I have a new Saphire Radeon 9250 in a brand new Compaq Presario. The PC has 1 cpu fan (AMD Sempron 3000+) and 1 80mm case fan that usually rotates on a low frequency (the PC is very quiet). After an hour my screen starts to show purple lines, and sometimes letters on my screen (in dialog boxes etc) turn partially purple:












Is that typical for an overheating GPU or should I look elsewhere for a solution? If it's the GPU, can I prevent this with ATITool? I haven't yet tried ATITool, because I want to know first if it's really my videocard.

Thanks!!

Edit:
Pictures offline


----------



## stordoff (Jun 27, 2005)

they are artifacts , possibley overheating


----------



## michiel1978 (Jun 27, 2005)

Ok, thanks. So l should use ATITool to lower the clock frequency then? Is there any rule of thumb for the settings of processor and memory, or can I just lower both by 30 or whatever?


----------



## stordoff (Jun 27, 2005)

i recommend better cooling , rather than under clocking


----------



## michiel1978 (Jun 27, 2005)

Well, for me performance isn't really important, I just bought a simple card to get a decent resolution/refresh, but I don't play games. Also, fitting another fan would mean drilling holes in the chassis, since there's not available slot for an extra fan.

I have now had no artifacts for the whole day, and both CPU and Mem are on -40 from the default. I'll try to improve on that, but for me it's fine.

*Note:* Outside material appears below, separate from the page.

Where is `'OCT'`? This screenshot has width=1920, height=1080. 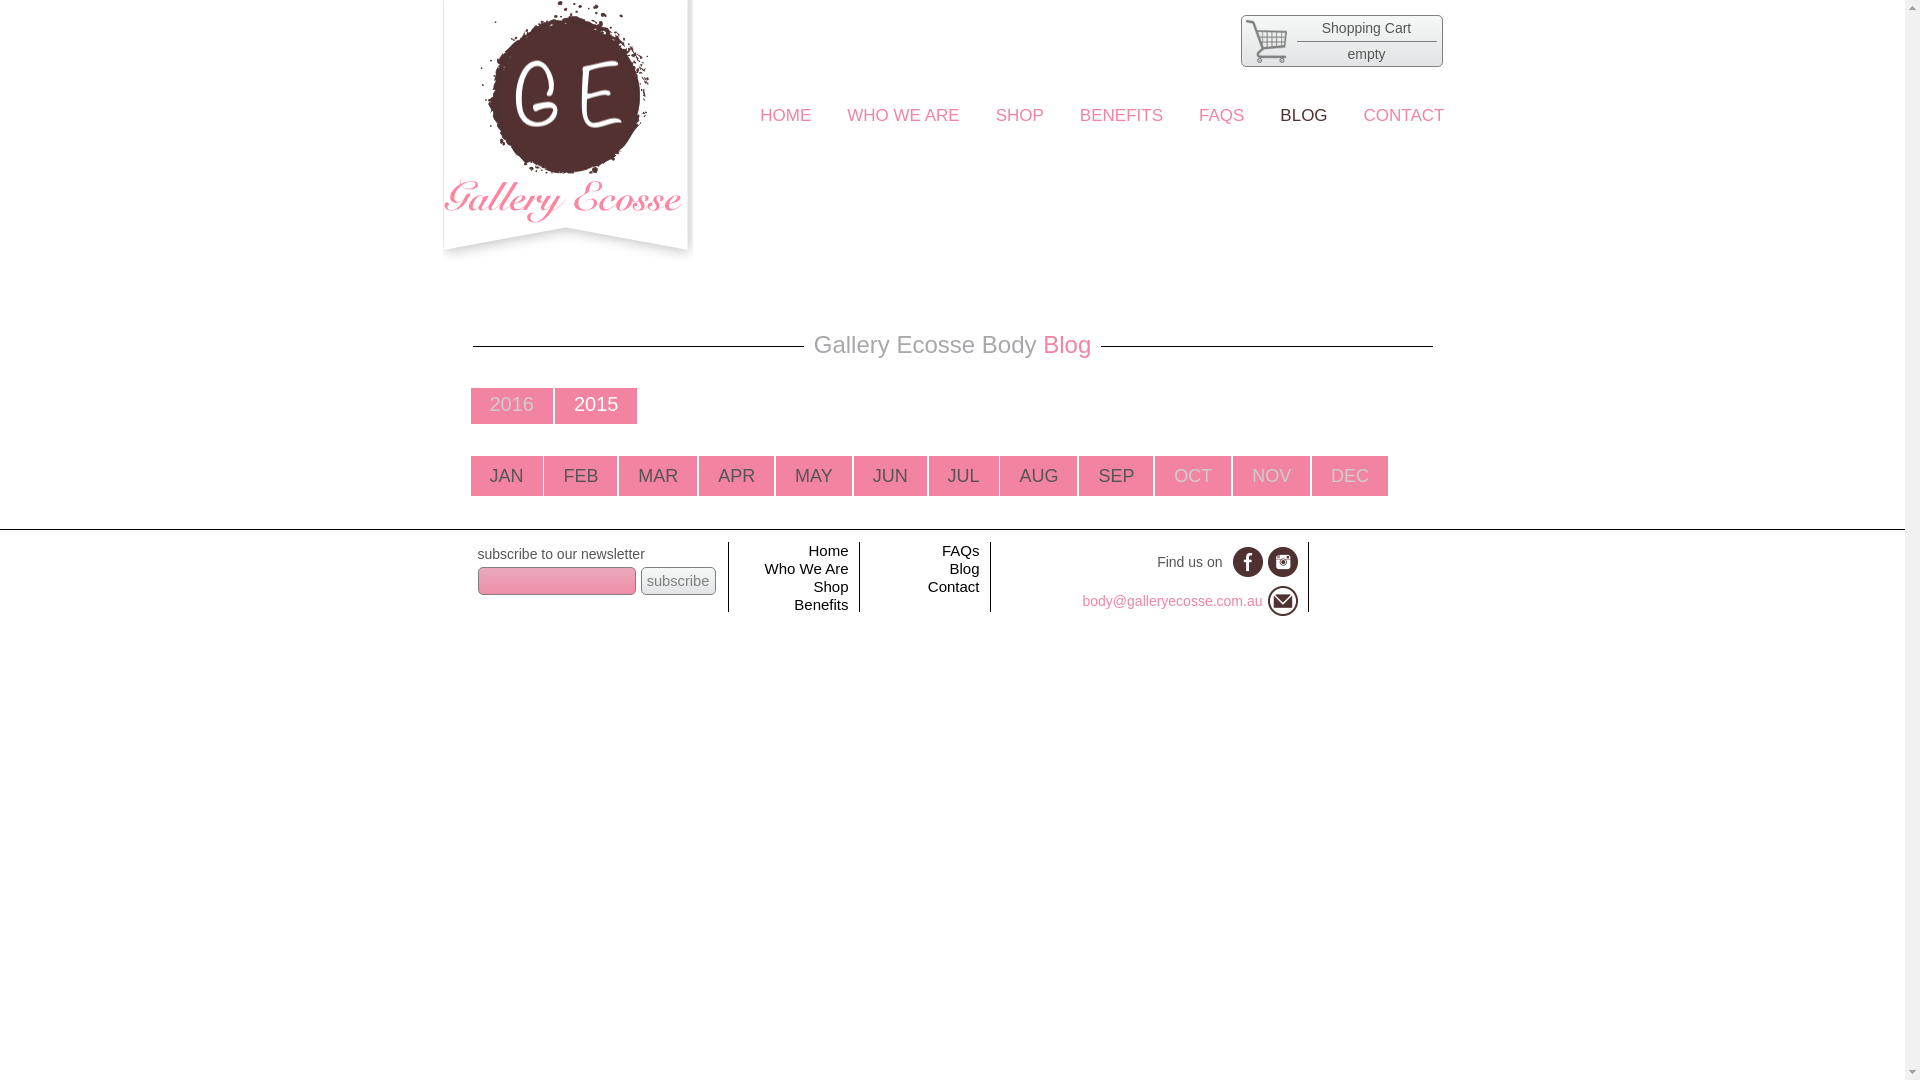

However, in the future, I will look for a videocard that's either actively cooled (but it must still be very quiet) or I'll invest in better passive cooling (like Zalman).


----------



## Muad'Dib (Jun 30, 2005)

it looks like defective RAM.


----------



## Clock Master (Jul 4, 2005)

Yes that's definetly memory issue's there. I had a ATI 9800XT do the same thing from high temps all the time(70+ Celcius). You should see if the warranty is sill good. If not you should get some ram sinks, cause if this happens after an hour or so and it's ok from the start that means the memory is getting too hot and has electro migration from running so hot all the time. Get copper ram sinks with thermal epoxy, and if your lucky you wont have any problems.


----------



## Clock Master (Jul 4, 2005)

Oh by the way, if you decide to put the ram sinks on use a mix of 50% thermal epoxy and 50% thermal paste and you should still be able to remove your heatsinks if you wish to. Just mix the stuff up real good. Sorry for the double post guys, I forgot to mention this before.


----------